Le Premier ministre canadien Mark Carney s’est envolé à destination de l’Asie jeudi pour une tournée dans trois pays, la première étape étant l’Inde où il espère doubler les échanges et compenser la dégradation des relations avec les Etats-Unis.
Cette visite constitue la dernière tentative en date pour rétablir des relations bilatérales abîmées quand Ottawa a accusé New Delhi d’avoir orchestré l’assassinat à Vancouver d’un séparatiste sikh naturalisé canadien.
Pour Mark Carney, ce voyage, qui comprend des étapes en Australie et au Japon, s’inscrit dans le cadre d’un vaste effort visant à réduire la dépendance de l’économie canadienne vis-à-vis de son puissant voisin.
En 2024, avant que le président américain Donald Trump ne revienne au pouvoir et ne bouleverse le commerce mondial à coups de droits de douane, plus de 75 % des exportations canadiennes étaient destinées aux Etats-Unis. Les échanges bilatéraux de biens et de services ont dépassé 900 milliards $ américains cette année-là.
Durant l’année écoulée, les droits de douane américains visant des secteurs spécifiques ont porté atteinte à l’économie canadienne.
Mais jusqu’ici, Donald Trump a largement respecté l’accord de libre-échange nord-américain signé lors de son premier mandat et 85 % des échanges commerciaux entre les Etats-Unis et le Canada restent exempts de droits de douane.
Le milliardaire républicain a cependant menacé de passer par pertes et profits cet accord qualifié “d’insignifiant”, “sans grands avantages” pour les Etats-Unis.
Mark Carney a fait du renforcement des échanges commerciaux avec l’Europe et l’Asie la pierre angulaire de sa stratégie, qui vise à soutenir l’économie canadienne en cas d’effondrement du libre-échange avec Washington.
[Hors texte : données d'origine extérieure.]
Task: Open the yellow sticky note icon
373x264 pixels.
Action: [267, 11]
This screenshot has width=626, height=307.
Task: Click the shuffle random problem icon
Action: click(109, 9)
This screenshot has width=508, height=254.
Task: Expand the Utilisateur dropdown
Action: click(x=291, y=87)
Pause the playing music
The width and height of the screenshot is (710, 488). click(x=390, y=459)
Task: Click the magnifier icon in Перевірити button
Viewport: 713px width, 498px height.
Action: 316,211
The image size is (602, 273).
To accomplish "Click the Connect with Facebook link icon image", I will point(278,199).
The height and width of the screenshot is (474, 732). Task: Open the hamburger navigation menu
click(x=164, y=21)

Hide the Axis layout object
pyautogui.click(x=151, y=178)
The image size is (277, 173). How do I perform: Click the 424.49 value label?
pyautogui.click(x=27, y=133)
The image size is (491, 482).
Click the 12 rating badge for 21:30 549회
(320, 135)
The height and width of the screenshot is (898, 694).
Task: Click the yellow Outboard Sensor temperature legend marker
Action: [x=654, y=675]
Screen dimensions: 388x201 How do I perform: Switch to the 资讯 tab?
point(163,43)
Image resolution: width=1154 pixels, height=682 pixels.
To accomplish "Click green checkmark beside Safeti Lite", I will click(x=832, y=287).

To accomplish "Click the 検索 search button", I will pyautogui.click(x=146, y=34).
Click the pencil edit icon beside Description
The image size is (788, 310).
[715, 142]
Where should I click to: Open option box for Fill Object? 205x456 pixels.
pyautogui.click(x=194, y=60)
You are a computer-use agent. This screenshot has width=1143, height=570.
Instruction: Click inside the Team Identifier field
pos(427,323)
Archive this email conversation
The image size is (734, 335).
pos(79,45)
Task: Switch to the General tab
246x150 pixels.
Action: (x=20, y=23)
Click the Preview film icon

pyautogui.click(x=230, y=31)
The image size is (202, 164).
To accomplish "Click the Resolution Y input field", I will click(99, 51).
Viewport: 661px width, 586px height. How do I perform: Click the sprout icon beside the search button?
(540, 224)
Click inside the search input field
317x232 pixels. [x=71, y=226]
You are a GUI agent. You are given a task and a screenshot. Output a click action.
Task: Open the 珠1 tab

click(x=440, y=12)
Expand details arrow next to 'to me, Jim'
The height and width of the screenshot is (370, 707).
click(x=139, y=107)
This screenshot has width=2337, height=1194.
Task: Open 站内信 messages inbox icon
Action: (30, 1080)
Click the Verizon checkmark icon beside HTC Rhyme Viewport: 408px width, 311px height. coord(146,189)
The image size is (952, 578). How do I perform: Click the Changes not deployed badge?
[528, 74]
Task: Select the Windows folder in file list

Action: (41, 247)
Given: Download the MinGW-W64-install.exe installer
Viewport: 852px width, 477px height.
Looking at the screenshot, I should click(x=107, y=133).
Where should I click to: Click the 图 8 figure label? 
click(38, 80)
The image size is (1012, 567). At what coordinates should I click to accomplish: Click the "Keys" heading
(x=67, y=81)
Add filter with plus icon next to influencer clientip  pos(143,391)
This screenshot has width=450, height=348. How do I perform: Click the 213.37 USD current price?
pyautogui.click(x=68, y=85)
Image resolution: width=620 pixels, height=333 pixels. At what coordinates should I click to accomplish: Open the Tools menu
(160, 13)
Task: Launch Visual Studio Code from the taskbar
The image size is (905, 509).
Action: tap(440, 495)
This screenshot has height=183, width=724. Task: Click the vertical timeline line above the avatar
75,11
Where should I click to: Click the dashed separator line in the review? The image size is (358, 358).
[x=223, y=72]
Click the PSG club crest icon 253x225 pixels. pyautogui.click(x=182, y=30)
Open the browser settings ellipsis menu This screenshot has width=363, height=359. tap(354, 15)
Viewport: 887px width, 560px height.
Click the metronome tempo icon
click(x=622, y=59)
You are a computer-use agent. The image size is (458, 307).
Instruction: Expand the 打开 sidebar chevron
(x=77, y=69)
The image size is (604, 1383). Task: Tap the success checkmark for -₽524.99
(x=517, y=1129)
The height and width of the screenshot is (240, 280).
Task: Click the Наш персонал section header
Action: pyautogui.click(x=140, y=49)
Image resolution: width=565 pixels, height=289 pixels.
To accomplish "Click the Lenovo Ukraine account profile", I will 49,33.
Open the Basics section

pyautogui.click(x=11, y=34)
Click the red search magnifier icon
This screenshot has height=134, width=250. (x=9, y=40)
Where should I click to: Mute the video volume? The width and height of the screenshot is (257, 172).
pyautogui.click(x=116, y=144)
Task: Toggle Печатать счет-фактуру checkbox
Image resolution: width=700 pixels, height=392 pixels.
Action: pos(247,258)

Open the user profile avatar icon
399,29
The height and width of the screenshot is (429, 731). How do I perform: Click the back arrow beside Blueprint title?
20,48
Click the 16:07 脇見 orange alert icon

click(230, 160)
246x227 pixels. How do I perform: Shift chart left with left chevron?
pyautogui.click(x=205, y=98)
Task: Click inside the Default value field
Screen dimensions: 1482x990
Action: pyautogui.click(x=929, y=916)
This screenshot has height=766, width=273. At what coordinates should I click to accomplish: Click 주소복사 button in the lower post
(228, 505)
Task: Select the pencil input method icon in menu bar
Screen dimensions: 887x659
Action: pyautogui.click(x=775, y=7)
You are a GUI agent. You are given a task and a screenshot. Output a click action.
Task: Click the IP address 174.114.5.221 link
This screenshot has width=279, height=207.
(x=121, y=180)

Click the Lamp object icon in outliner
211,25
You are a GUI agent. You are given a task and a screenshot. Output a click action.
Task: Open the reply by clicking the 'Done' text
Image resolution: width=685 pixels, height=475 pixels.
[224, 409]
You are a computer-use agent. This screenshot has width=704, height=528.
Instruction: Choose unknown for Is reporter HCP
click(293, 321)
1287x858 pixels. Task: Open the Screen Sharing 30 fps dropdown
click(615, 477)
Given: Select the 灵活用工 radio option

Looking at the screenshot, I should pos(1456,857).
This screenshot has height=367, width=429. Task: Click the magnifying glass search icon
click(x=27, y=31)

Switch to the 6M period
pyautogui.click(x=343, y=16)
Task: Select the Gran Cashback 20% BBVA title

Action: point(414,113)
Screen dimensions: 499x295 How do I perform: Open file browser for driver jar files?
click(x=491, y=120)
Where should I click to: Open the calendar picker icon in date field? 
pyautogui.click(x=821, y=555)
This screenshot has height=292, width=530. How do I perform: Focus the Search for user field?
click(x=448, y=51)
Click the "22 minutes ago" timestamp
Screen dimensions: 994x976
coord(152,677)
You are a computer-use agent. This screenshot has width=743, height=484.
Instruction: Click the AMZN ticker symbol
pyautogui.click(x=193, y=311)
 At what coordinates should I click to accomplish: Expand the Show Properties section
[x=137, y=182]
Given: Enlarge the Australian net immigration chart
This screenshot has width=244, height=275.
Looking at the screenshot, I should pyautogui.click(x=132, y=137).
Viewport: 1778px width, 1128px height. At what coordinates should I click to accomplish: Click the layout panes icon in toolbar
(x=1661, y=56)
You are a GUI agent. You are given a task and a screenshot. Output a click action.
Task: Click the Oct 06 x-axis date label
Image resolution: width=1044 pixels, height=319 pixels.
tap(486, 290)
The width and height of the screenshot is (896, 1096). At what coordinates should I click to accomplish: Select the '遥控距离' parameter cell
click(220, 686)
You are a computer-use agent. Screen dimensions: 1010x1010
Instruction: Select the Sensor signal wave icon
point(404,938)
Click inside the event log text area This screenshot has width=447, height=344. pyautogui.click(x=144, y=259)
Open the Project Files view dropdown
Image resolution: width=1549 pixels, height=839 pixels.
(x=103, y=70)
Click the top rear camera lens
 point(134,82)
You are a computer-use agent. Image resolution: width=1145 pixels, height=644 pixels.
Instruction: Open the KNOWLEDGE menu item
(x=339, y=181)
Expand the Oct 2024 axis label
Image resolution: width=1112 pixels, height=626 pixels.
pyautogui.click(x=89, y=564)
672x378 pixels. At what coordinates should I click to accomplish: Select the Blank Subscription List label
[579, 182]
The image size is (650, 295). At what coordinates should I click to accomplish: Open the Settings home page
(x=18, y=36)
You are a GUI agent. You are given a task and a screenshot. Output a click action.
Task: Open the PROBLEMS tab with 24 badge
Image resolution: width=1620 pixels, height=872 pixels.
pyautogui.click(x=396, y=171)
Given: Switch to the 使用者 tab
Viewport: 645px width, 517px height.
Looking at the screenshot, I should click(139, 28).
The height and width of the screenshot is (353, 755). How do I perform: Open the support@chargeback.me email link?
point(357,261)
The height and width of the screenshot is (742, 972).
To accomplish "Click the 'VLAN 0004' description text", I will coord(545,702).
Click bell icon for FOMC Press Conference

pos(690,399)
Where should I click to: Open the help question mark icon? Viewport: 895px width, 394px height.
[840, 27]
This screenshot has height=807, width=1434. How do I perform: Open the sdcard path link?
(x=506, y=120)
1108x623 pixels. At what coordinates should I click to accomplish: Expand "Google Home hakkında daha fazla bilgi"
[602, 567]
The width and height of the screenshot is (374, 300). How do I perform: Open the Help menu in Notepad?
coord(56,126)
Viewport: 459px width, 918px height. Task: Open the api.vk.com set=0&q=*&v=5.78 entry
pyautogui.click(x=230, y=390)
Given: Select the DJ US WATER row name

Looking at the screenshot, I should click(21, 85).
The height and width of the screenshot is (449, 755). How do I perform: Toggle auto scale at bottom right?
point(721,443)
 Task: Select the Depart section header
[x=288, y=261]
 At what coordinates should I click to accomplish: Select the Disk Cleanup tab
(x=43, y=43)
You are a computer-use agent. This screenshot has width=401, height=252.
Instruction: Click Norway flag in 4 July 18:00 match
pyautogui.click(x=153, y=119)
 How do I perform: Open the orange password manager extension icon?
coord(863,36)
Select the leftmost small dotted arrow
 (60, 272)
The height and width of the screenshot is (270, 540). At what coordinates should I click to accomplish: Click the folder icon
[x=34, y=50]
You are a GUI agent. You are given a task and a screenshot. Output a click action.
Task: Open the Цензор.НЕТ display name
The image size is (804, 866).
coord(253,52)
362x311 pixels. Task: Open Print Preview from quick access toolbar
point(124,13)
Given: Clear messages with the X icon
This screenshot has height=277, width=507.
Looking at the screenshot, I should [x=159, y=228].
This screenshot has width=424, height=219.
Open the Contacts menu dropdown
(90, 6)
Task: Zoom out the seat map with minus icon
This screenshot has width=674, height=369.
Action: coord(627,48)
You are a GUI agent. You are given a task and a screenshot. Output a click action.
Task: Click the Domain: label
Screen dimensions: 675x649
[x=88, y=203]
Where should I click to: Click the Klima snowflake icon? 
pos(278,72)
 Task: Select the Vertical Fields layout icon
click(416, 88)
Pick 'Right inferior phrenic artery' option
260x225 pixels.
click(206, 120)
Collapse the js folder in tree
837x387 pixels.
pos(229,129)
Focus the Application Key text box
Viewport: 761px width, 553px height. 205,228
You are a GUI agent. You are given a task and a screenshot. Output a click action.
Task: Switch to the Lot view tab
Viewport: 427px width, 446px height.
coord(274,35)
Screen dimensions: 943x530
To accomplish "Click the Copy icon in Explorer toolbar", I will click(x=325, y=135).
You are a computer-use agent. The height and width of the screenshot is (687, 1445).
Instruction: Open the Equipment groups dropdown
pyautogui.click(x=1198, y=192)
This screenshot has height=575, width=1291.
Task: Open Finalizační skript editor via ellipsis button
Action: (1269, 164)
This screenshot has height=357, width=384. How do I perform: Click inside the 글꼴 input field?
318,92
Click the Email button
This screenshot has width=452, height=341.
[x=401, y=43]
Drew Fagan, expert en politiques publiques à l’université de Toronto, estime que Mark Carney a raison de se tourner vers d’autres marchés et appelle à “faire plus ailleurs, lorsqu’il y a des opportunités”.
– “Pas un remplacement” –
Le Premier ministre, qui doit rencontrer des acteurs économiques à Bombay au cours du week-end avant de se rendre à New Delhi, souhaite plus que doubler les échanges commerciaux avec l’Inde d’ici 2030, à 70 milliards $.
Pour Drew Fagan cependant, les progrès avec l’Inde ne pourront compenser tous les dégâts découlant d’une rupture avec Washington.
“Ce n’est pas une solution. Ce n’est pas un remplacement et cela ne le sera jamais”, a-t-il dit à l’AFP.
Au Canada, les discussions avec New Delhi seront suivies de près.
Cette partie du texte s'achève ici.